The effects of pulsed ultrasound (PUS) (power: 240 w) with varying time (0, 3, 6, 9, 12 and 15 min) on rheological and structural properties of chicken myofibrillar protein (CMP) were examined. PUS treatment significantly caused a decrease in the viscosity coefficients (k) but an increase in the flow index (n) value of CMP solutions within short time (0–6 min), while had no significant effect for longer time (9–15 min). Besides, at 6 min, the solubility and microstructure of CMP samples were optimum. The primary structure of CMP was not altered by PUS treatment. However, Raman spectroscopy revealed a decrease in the α-helix and β-sheets proportion and an increase in the β-turn of CMP following PUS treatment. Random coil reached a maximum at 6 min. The changes in tertiary and quaternary structure of CMP by PUS treatment also occurred. As PUS time extended, S₀-ANS for CMP increased measured by ANS fluorescence probe method. However, the normalized intensity of 760 cm⁻¹ increased from 0 min to 6 min, and then decreased to 15 min by Raman test. Moreover, the reactive sulphur (SH) contents and disulfide bonds (S-S) of samples increased while the total SH contents decreased within 0–6 min.
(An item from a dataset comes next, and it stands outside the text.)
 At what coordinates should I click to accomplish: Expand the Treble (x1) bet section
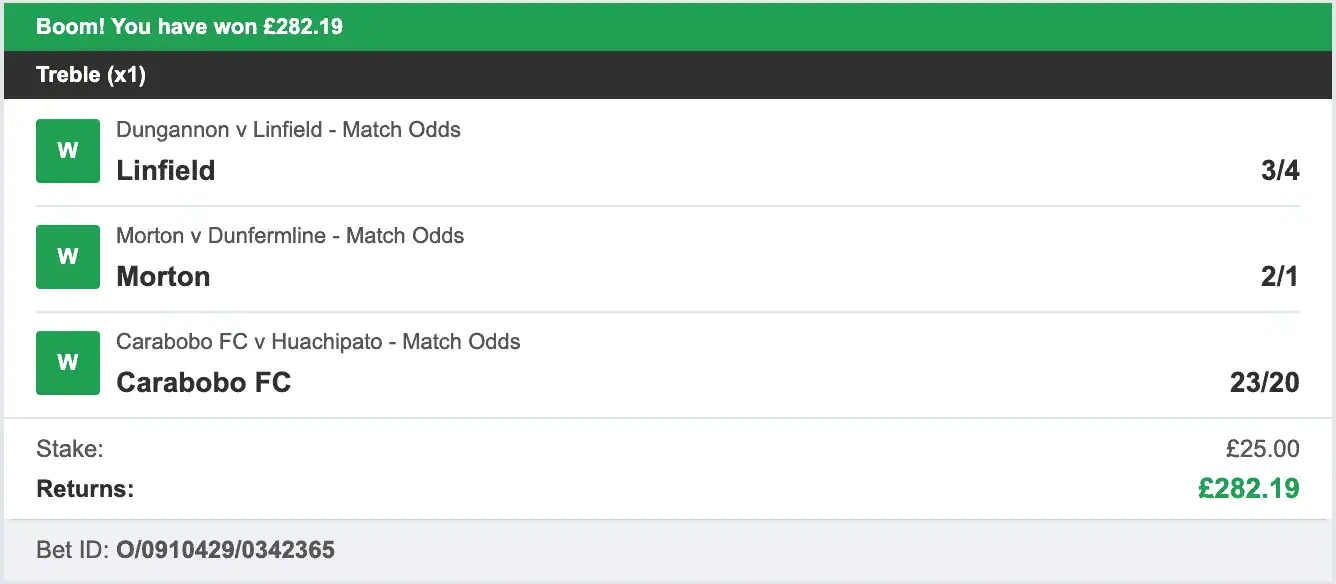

At 9 min and above, the contents of reactive SH groups were almost equal to the contents of total SH groups. Differential scanning calorimetry (DSC) of CMP showed that peak temperature (T_d2) for myosin and peak temperature (T_d3) for actin were both reduced in the first 6 min, while T_d3 was not observed from 9 min following PUS treatment. Therefore, 6 min was the optimum PUS time to obtain better CMP rheological and structural properties.